Task material below:
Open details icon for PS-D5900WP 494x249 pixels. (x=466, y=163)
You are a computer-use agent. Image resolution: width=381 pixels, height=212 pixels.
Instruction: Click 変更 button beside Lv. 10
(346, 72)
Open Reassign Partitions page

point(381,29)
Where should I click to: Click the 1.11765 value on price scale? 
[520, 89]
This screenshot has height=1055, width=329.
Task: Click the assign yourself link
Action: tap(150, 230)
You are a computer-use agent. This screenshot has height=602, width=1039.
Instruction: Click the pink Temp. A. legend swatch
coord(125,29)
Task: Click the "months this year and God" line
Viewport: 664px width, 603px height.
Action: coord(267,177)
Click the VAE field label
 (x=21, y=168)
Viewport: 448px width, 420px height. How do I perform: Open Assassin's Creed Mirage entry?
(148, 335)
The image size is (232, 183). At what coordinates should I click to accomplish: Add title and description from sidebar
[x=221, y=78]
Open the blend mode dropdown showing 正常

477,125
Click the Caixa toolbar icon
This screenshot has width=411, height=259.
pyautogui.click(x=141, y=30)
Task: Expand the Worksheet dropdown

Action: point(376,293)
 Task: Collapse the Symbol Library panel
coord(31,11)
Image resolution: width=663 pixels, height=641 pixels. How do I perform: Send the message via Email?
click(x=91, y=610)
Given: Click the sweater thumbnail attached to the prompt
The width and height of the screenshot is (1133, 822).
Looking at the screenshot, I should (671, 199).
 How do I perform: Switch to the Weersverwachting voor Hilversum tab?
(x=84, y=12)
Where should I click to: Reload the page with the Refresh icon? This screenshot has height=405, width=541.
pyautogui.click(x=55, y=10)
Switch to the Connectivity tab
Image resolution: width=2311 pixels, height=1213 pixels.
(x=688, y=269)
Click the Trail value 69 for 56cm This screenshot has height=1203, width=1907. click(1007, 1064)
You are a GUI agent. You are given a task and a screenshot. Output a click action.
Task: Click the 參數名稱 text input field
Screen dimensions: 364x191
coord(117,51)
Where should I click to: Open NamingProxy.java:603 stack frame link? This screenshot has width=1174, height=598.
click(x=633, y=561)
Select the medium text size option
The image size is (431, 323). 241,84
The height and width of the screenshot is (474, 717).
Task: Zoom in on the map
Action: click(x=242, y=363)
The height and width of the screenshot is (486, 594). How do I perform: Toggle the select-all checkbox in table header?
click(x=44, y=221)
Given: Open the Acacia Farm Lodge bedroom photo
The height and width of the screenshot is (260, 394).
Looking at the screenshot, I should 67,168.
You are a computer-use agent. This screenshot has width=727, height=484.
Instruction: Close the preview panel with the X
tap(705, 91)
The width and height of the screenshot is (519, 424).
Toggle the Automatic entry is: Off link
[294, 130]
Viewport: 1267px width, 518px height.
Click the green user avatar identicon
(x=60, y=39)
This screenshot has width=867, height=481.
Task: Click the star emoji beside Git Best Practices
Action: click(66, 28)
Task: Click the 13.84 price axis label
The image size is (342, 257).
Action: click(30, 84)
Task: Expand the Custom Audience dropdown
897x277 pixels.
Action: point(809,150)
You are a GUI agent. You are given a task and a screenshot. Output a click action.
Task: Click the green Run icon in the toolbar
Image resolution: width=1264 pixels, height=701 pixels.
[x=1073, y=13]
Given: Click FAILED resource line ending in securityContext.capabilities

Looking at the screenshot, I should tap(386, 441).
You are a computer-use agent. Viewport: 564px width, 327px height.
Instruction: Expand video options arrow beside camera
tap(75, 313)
End of Task material.
§ Instructions for the task
All entries above are to be copied exactly, with none left out.

§ Written response
Open details icon for PS-D5900WP 494x249 pixels. (x=466, y=163)
You are a computer-use agent. Image resolution: width=381 pixels, height=212 pixels.
Instruction: Click 変更 button beside Lv. 10
(346, 72)
Open Reassign Partitions page

point(381,29)
Where should I click to: Click the 1.11765 value on price scale? 
[520, 89]
This screenshot has height=1055, width=329.
Task: Click the assign yourself link
Action: tap(150, 230)
You are a computer-use agent. This screenshot has height=602, width=1039.
Instruction: Click the pink Temp. A. legend swatch
coord(125,29)
Task: Click the "months this year and God" line
Viewport: 664px width, 603px height.
Action: coord(267,177)
Click the VAE field label
 (x=21, y=168)
Viewport: 448px width, 420px height. How do I perform: Open Assassin's Creed Mirage entry?
(148, 335)
The image size is (232, 183). At what coordinates should I click to accomplish: Add title and description from sidebar
[x=221, y=78]
Open the blend mode dropdown showing 正常

477,125
Click the Caixa toolbar icon
This screenshot has width=411, height=259.
pyautogui.click(x=141, y=30)
Task: Expand the Worksheet dropdown

Action: point(376,293)
 Task: Collapse the Symbol Library panel
coord(31,11)
Image resolution: width=663 pixels, height=641 pixels. How do I perform: Send the message via Email?
click(x=91, y=610)
Given: Click the sweater thumbnail attached to the prompt
The width and height of the screenshot is (1133, 822).
Looking at the screenshot, I should (671, 199).
 How do I perform: Switch to the Weersverwachting voor Hilversum tab?
(x=84, y=12)
Where should I click to: Reload the page with the Refresh icon? This screenshot has height=405, width=541.
pyautogui.click(x=55, y=10)
Switch to the Connectivity tab
Image resolution: width=2311 pixels, height=1213 pixels.
(x=688, y=269)
Click the Trail value 69 for 56cm This screenshot has height=1203, width=1907. click(1007, 1064)
You are a GUI agent. You are given a task and a screenshot. Output a click action.
Task: Click the 參數名稱 text input field
Screen dimensions: 364x191
coord(117,51)
Where should I click to: Open NamingProxy.java:603 stack frame link? This screenshot has width=1174, height=598.
click(x=633, y=561)
Select the medium text size option
The image size is (431, 323). 241,84
The height and width of the screenshot is (474, 717).
Task: Zoom in on the map
Action: click(x=242, y=363)
The height and width of the screenshot is (486, 594). How do I perform: Toggle the select-all checkbox in table header?
click(x=44, y=221)
Given: Open the Acacia Farm Lodge bedroom photo
The height and width of the screenshot is (260, 394).
Looking at the screenshot, I should 67,168.
You are a computer-use agent. This screenshot has width=727, height=484.
Instruction: Close the preview panel with the X
tap(705, 91)
The width and height of the screenshot is (519, 424).
Toggle the Automatic entry is: Off link
[294, 130]
Viewport: 1267px width, 518px height.
Click the green user avatar identicon
(x=60, y=39)
This screenshot has width=867, height=481.
Task: Click the star emoji beside Git Best Practices
Action: click(66, 28)
Task: Click the 13.84 price axis label
The image size is (342, 257).
Action: click(30, 84)
Task: Expand the Custom Audience dropdown
897x277 pixels.
Action: point(809,150)
You are a GUI agent. You are given a task and a screenshot. Output a click action.
Task: Click the green Run icon in the toolbar
Image resolution: width=1264 pixels, height=701 pixels.
[x=1073, y=13]
Given: Click FAILED resource line ending in securityContext.capabilities

Looking at the screenshot, I should tap(386, 441).
You are a computer-use agent. Viewport: 564px width, 327px height.
Instruction: Expand video options arrow beside camera
tap(75, 313)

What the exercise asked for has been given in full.